Le imprese lecchesi temono un impatto negativo sui volumi delle vendite negli Usa. L’accordo tra Unione Europea e Usa preoccupa i settori del metallo, tessile e alimentare.
Si sarà anche evitato il peggio, cioè la guerra commerciale e i dazi al 30%, ma non sarà facile vendere alle imprese come un successo negoziale l’accordo fra Bruxelles e gli Usa sui dazi al 15% esteso a quasi tutti i prodotti europei esportati negli Usa e inclusivo di un conto salatissimo, dato da 750 miliardi di dollari in acquisto di energia dagli Usa nei prossimi tre anni, di 600 miliardi in investimenti aggiuntivi negli Usa e acquisti di armi.
Le imprese italiane si preparano a un danno di 22,6 miliardi di euro sull’export verso gli Usa stimato dal Centro Studi Confindustria, pari a circa mezzo punto di Pil. La compensazione stimata attraverso maggiori vendite nel resto del mondo sarà meno della metà, intorno ai 10 miliardi: una perdita pari a un terzo dell’export italiano negli Usa realizzato nel 2024. Tutto ciò al netto del 13,5% di svalutazione del dollaro dall’inizio di quest’anno. Ne risentiranno anche le imprese lecchesi, che esportano negli Usa per un valore di quasi mezzo miliardo di euro l’anno (dato 2023, ultimo disponibile). Secondo l’ultimo report di Confartigianato gli Usa sono il primo mercato mondiale per 43 prodotti italiani, fra cui macchinari ad alta tecnologia, gioielleria, oreficeria, mobili, occhiali, pietre tagliate e lavorate, articoli sportivi, coltelleria e strumenti musicali. A risentire di più dei dazi nel Lecchese sarebbero i prodotti in metallo (le cui esportazioni negli Usa valgono oltre 100 milioni di euro), i prodotti metallurgici (41 milioni), il tessile (circa 33 milioni) e gli alimentari (31 milioni).
Per Angelo Crippa, coordinatore dell’Ufficio estero cogestito da Confapi Lecco e Confartigianato Imprese Lecco l’accordo «è un compromesso il cui impatto varierà a seconda dei settori. Sui beni strumentali e industriali la nuova tariffa si farà sentire. Si ricompone una scacchiera: dopo l’accordo con il Giappone il compromesso ha raggiunto anche l’Unione Europea in una situazione in divenire da monitorare: i prossimi accordi che gli Usa faranno con altri Paesi determineranno il quadro complessivo di vantaggi o svantaggi in relazioni commerciali fortemente interconnesse.
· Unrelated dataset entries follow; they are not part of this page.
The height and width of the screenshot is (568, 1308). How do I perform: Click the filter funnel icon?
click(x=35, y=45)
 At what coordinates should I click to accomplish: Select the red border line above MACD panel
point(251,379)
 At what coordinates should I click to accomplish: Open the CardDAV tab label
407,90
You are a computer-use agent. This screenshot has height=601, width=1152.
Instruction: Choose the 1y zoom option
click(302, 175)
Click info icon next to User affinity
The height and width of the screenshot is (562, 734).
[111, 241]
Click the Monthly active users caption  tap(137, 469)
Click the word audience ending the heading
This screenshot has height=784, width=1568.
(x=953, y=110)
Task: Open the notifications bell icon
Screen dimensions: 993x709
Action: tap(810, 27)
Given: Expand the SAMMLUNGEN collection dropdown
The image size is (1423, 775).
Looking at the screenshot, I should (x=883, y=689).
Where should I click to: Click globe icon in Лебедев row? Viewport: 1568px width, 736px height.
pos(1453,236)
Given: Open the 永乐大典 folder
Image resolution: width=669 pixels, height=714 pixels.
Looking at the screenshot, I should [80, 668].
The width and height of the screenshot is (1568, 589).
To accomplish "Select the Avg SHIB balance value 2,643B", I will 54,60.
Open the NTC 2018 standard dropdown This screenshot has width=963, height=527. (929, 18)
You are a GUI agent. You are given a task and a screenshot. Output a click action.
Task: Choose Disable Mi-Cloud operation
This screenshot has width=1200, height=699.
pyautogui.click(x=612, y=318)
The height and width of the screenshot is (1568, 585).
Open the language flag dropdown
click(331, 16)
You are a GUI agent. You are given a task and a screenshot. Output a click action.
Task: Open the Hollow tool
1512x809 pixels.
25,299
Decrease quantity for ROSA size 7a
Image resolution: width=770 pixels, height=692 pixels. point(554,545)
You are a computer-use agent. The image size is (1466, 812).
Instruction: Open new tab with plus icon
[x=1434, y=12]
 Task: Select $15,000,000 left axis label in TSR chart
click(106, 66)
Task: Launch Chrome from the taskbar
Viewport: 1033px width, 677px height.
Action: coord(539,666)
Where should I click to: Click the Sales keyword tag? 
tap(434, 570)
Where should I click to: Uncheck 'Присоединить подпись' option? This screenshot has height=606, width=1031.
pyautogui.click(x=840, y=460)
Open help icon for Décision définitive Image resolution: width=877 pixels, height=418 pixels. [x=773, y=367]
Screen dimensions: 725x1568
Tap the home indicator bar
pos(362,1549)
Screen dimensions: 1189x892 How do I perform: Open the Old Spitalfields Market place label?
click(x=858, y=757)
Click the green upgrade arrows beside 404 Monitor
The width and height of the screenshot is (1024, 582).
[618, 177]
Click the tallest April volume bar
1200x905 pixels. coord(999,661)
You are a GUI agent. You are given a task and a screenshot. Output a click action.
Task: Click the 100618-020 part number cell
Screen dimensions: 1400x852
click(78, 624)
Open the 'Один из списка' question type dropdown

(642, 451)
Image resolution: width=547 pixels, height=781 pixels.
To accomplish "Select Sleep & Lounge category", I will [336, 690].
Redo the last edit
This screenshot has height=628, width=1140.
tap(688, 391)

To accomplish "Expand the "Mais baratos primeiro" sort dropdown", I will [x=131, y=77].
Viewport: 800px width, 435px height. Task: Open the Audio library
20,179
È in atto una manovra complessiva in cui la Cina è il vero oggetto del contendere da parte degli Stati Uniti».
Lo scenario si sta dunque ancora componendo e le imprese che esportano negli Usa, secondo Crippa, stanno alla finestra. «Le piccole e medie imprese che il nostro servizio assiste per l’internazionalizzazione e che sono rappresentative del tessuto industriale locale – aggiunge Crippa – vivono indirettamente decisioni come quelle sui dazi. Le grandi imprese europee e italiane che esportano direttamente negli Usa hanno la leva del comando: alla luce della nuova tariffa dei dazi decideranno volumi, quantità, destinazioni delle loro vendite, selezionando (o non selezionando più) il fornitore italiano per un determinato pezzo o lavorazione. Significa che la subfornitura del nostro territorio si troverà a subire le decisioni dei loro grandi clienti in un concetto di filiera».
La via d’uscita sta nel promuovere le proprie produzioni verso altri settori e mercati, cercare nuovi partner commerciali, «perché – conclude Crippa – ora il timore per tante aziende è quello di trovarsi anche dopo lunghe collaborazioni con ordini ridotti e dilazionati nel tempo».